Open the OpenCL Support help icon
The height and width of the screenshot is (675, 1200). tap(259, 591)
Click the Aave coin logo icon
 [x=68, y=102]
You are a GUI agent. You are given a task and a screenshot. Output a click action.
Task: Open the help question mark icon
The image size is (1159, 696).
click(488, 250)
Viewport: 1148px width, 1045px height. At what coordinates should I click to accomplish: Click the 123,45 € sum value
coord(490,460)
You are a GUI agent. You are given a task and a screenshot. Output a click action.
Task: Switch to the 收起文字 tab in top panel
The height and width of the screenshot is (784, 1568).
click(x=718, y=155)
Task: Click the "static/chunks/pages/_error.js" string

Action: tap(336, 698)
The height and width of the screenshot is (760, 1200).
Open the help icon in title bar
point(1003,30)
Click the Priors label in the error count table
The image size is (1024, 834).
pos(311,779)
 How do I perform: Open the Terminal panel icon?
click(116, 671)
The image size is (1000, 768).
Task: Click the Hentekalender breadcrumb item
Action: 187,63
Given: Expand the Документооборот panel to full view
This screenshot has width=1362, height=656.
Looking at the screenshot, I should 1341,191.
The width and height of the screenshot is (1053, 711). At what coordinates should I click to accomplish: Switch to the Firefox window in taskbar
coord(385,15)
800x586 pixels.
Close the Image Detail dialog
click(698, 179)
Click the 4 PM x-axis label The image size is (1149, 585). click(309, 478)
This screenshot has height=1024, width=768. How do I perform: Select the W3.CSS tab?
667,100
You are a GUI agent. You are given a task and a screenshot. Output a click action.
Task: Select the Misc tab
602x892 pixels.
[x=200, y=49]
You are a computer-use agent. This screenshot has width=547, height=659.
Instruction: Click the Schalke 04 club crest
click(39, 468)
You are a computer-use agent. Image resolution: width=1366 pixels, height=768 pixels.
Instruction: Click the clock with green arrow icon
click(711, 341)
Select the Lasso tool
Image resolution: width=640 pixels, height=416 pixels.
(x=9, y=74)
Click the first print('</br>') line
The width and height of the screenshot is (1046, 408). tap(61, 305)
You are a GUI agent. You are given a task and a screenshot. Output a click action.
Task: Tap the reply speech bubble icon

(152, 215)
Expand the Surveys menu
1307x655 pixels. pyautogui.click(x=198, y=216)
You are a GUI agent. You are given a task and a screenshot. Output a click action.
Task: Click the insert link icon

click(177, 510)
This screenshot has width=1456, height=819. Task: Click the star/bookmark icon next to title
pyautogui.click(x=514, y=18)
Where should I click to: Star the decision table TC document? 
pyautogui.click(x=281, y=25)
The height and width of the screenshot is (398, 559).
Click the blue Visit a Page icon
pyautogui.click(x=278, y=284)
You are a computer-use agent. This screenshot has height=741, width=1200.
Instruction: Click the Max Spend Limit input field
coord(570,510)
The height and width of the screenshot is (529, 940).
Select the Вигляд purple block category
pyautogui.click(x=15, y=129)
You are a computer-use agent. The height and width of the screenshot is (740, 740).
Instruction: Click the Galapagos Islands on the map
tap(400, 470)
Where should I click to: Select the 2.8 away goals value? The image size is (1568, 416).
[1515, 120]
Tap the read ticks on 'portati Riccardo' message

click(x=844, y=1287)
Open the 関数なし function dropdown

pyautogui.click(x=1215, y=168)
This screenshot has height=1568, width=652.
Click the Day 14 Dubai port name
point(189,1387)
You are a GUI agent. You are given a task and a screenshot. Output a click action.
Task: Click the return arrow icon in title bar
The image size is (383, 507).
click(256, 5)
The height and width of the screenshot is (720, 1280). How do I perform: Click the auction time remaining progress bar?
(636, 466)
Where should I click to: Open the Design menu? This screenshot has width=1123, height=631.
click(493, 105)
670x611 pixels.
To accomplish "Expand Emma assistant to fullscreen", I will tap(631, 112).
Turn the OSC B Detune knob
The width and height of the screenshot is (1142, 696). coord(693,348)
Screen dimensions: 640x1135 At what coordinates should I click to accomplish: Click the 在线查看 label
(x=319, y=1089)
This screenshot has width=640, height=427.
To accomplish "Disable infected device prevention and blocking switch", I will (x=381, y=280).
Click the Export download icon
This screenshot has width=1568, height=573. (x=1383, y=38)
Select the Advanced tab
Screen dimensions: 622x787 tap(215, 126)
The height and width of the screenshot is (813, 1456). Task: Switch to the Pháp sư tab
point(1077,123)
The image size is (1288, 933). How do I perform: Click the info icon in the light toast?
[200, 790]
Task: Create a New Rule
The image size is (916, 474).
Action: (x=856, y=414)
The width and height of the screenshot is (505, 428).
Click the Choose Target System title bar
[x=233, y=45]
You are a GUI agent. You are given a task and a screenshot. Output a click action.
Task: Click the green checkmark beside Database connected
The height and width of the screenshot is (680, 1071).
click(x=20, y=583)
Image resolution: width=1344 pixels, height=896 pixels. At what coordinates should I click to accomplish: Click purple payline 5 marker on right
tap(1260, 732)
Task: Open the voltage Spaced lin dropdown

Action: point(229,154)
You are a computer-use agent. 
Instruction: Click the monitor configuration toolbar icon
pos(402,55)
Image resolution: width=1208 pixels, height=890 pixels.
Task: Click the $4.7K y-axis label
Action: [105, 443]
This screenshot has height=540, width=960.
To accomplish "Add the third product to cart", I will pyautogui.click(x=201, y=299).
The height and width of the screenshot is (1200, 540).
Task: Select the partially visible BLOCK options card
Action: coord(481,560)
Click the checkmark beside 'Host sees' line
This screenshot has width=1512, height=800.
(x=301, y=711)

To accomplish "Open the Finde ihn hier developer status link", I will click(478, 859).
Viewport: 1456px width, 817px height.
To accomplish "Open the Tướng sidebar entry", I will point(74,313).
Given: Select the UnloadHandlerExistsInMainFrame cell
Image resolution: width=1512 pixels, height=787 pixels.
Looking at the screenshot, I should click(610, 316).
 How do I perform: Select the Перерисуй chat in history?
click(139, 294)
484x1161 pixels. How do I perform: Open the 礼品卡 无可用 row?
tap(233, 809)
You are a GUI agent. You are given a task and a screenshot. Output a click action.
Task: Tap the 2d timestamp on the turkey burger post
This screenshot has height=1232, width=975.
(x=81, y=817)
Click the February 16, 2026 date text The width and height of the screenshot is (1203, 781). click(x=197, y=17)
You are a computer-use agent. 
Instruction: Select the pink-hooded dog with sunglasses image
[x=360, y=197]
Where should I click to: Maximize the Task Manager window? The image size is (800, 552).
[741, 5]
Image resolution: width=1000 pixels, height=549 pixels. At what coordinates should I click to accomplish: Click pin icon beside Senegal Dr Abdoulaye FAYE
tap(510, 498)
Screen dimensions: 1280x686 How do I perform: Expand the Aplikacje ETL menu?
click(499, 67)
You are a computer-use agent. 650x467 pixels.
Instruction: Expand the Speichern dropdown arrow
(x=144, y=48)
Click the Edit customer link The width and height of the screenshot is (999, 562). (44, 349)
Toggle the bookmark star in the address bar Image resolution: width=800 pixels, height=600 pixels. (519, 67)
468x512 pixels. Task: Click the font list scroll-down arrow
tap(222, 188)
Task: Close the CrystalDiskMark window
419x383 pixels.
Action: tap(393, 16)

To do.
Retype the records above from the very first line down to the line with "The height and width of the screenshot is (760, 1200).", keeping both of those lines. Include nothing beyond them.

Solution to the exercise.
Open the OpenCL Support help icon
The height and width of the screenshot is (675, 1200). tap(259, 591)
Click the Aave coin logo icon
 [x=68, y=102]
You are a GUI agent. You are given a task and a screenshot. Output a click action.
Task: Open the help question mark icon
The image size is (1159, 696).
click(488, 250)
Viewport: 1148px width, 1045px height. At what coordinates should I click to accomplish: Click the 123,45 € sum value
coord(490,460)
You are a GUI agent. You are given a task and a screenshot. Output a click action.
Task: Switch to the 收起文字 tab in top panel
The height and width of the screenshot is (784, 1568).
click(x=718, y=155)
Task: Click the "static/chunks/pages/_error.js" string

Action: tap(336, 698)
The height and width of the screenshot is (760, 1200).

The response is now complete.